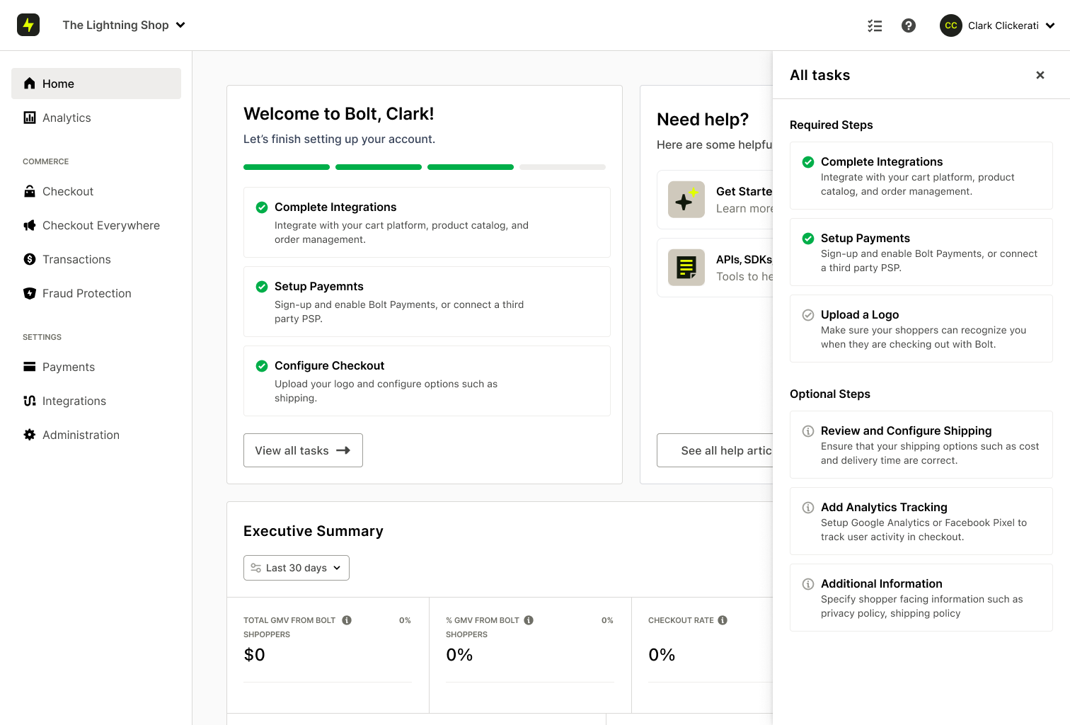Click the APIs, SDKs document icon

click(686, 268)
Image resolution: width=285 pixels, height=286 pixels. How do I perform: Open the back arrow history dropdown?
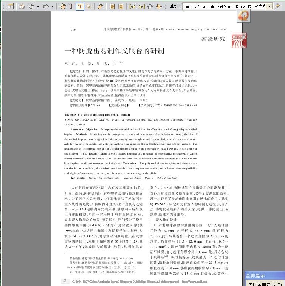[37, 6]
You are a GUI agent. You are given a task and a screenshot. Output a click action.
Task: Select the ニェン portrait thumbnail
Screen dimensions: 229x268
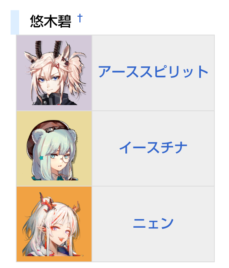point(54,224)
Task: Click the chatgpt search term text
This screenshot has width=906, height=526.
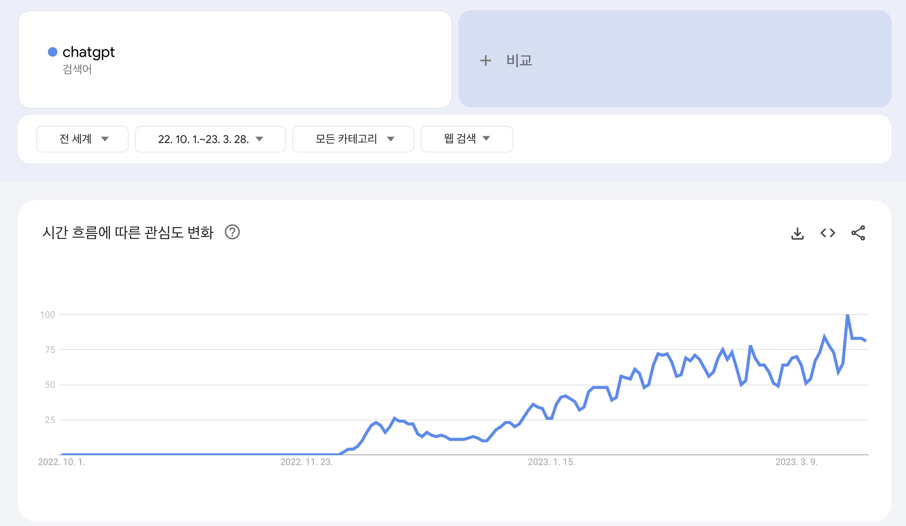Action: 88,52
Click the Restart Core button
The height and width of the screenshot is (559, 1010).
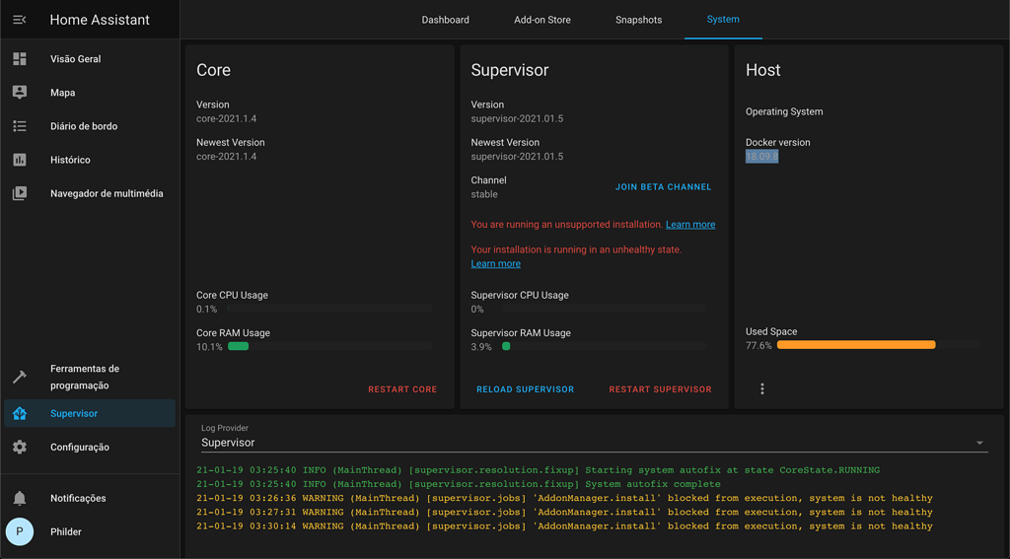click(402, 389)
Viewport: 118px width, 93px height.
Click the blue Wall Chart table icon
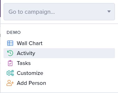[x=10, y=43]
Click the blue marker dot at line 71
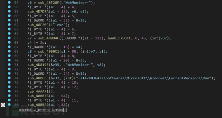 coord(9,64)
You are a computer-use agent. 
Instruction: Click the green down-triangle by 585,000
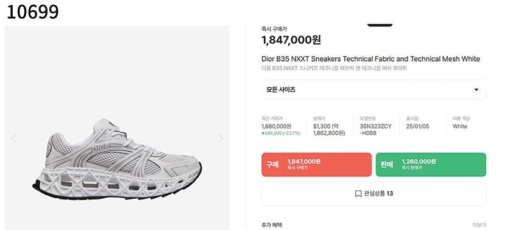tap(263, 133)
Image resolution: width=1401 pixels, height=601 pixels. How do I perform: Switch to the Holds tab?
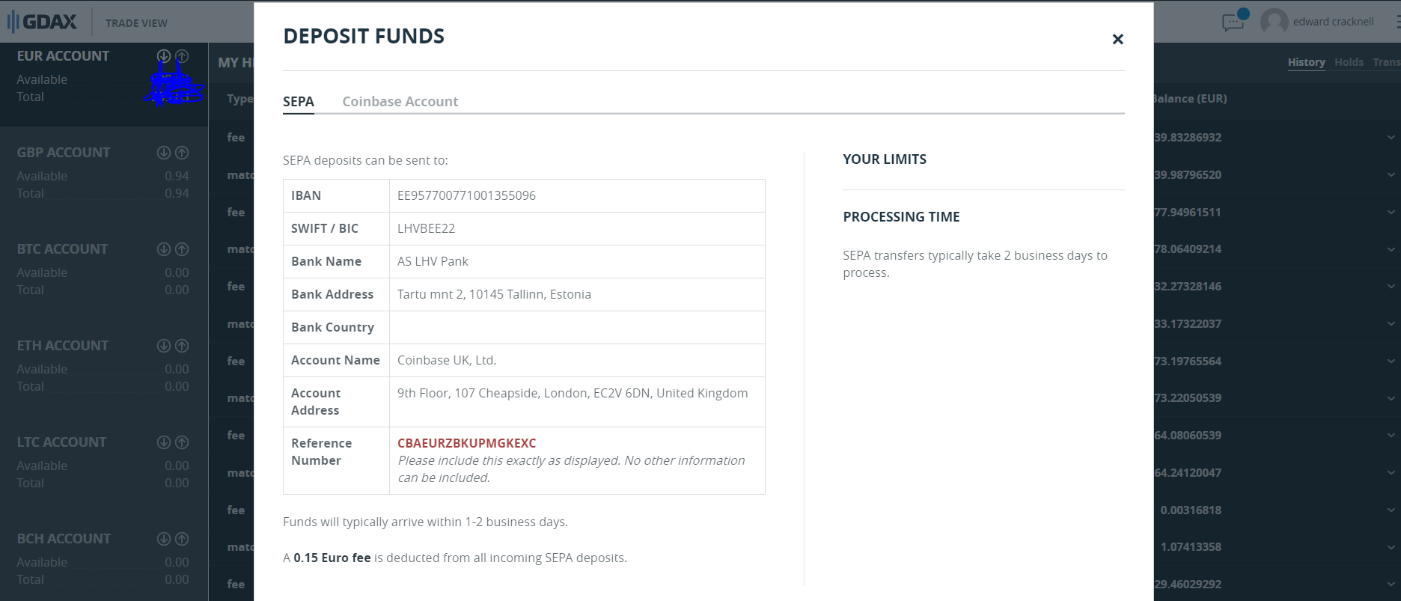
****************************************
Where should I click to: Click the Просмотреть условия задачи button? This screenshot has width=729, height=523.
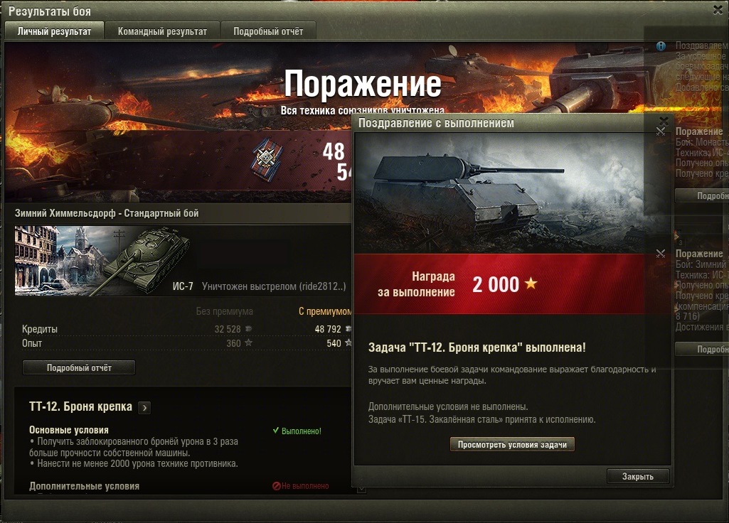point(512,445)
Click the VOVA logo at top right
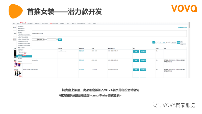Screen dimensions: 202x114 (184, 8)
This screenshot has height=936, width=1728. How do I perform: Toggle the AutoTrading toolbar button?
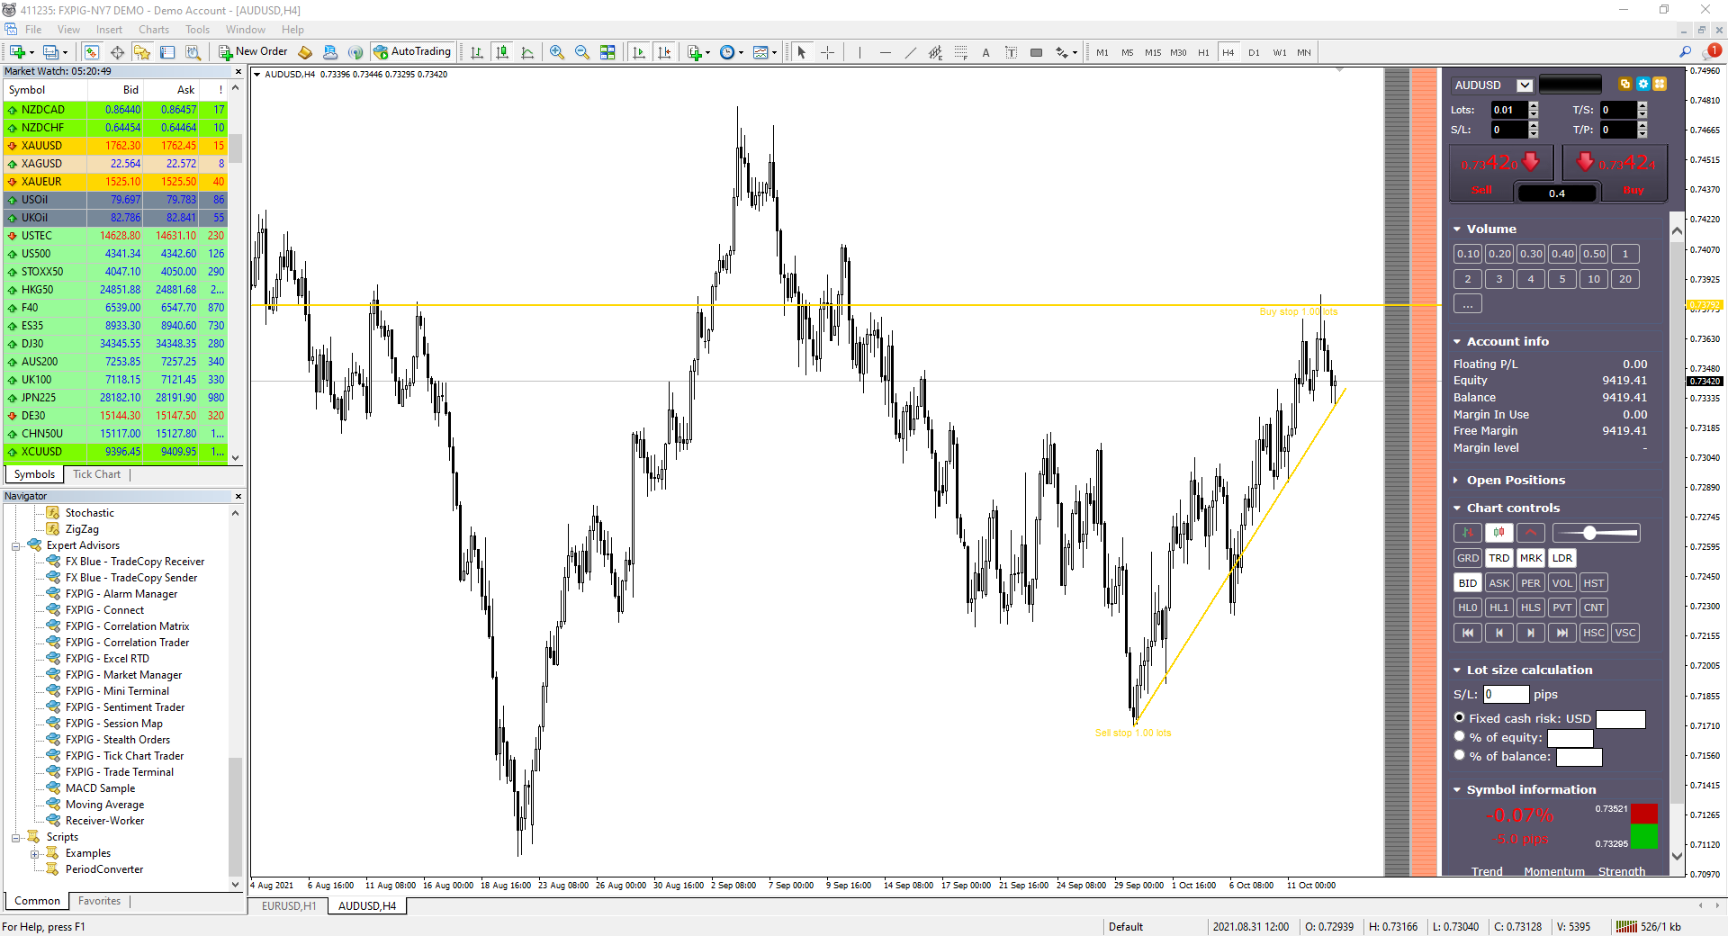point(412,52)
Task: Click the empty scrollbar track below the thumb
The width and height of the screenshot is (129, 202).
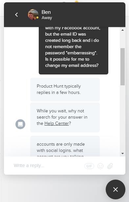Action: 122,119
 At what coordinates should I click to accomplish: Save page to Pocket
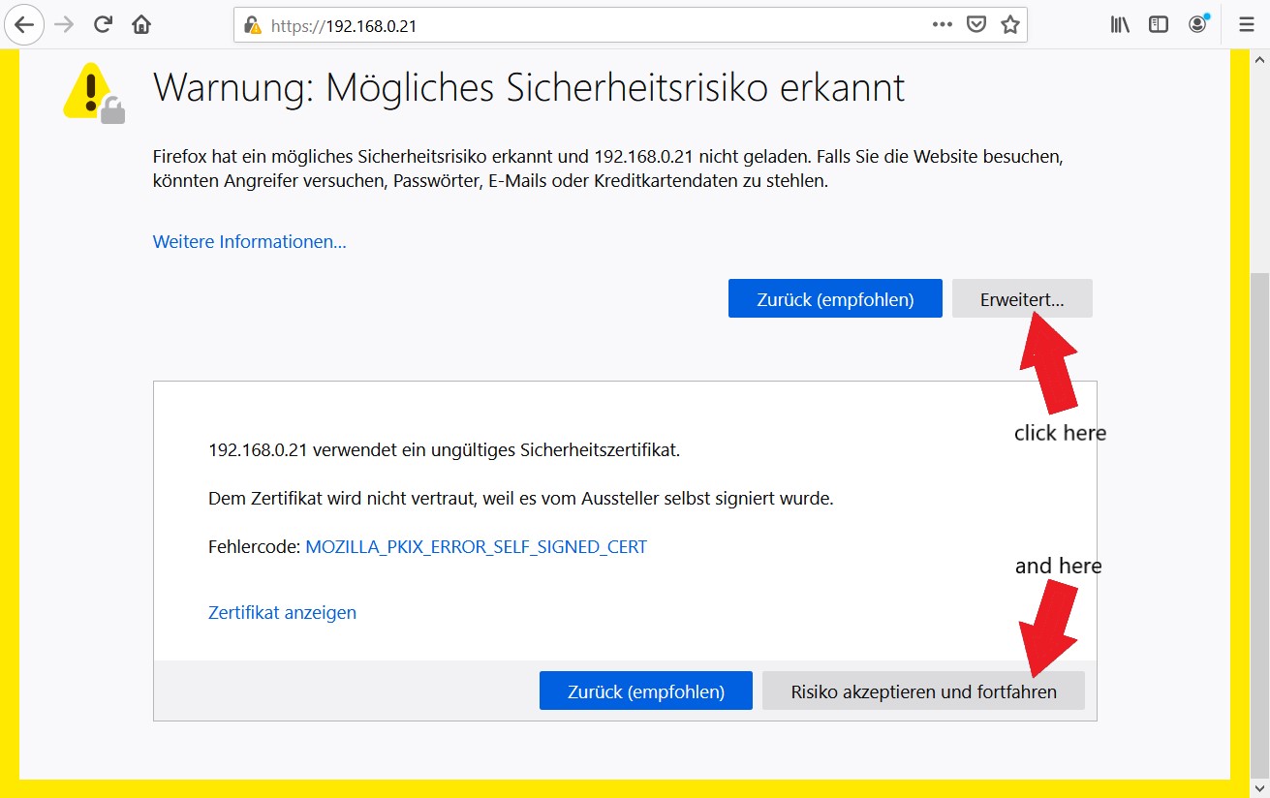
****************************************
§ PROBLEM REQUIREMENTS
In the listing above, find the line containing "You are a computer-use agent." and the line containing "Image resolution: width=1401". Print those two lines and every line between them exactly, with no pictures.

§ OUTPUT FOR THIS EXERCISE
You are a computer-use agent. 
Instruction: Click the green down-triangle by 585,000
tap(263, 133)
Image resolution: width=1401 pixels, height=601 pixels. How do I perform: Switch to the Holds tab?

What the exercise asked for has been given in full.